I implemented a CG solver using CUDA and, compared to the CPU version, gets an average 5x speedup (10x in some veery fortunate cases), from start to double precision accuracy. I am using either iterative refinement, like Dominik said before, where I do correction loops on the CPU, or emulated double precision. For a standard CG implementation, the restarts become a problem, so the emulated double works much better in the majority of the cases. Also, all BLAS1 and BLAS2 operations in the CG algorithm are so memory bounded that you can get away with doing emulated double for a very small performance penalty.
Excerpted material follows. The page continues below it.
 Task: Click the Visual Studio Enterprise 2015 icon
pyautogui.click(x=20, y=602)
Now of course, I don’t have a decent preconditioner … only diagonal scaling … so there is work to do there. If you use SPAI, you should store the inverse on the GPU as well, right? And trying SPAI in PETSc took forever, compared to IC.

For who’s interested, I intend to make the code public when it reaches a more stable form. It is usable, but the configuration script sucks and probably has lots of undiscovered bugs. And of course, is linux only for the moment.
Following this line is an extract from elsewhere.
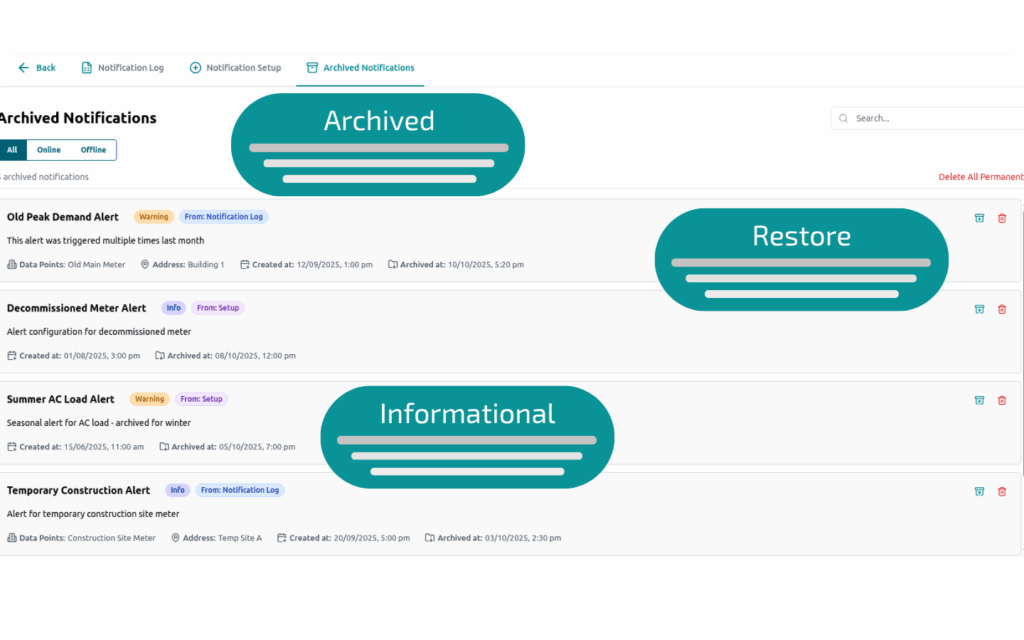Delete the Summer AC Load Alert
The image size is (1024, 640).
tap(1002, 400)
Interesting. I guess you have somewhat larger test matrices?

Hm, at least with emulated double, the matrix-vector multiplications are very strongly compute-bound for me. This is after I implemented some kind of manual caching using the shared memory though (a band-like matrix structure is very helpful here).

Btw. how do you determine if it is compute or memory bound? To me varying GPU and GPU memory clock seems to be most reliable.

Right, the smallest I use is around 10,000 rows, but the majority have 100,000 or more.

To see if it’s memory bound or not, I run the single precision and the emulated double precision versions for the same kernel and the same data, and compared the performance. If the bandwidth I get for both it’s the same, then it’s memory bound. Or another way to look at this would be to see if the performance for single precision would be 1.6x the one for emulated doubke, since this is as good as it can be.

For dot product, for large vector sizes, I get a little compute bound (around 30% difference between the two) while for AXPY and SCAL I get the same bandwidth.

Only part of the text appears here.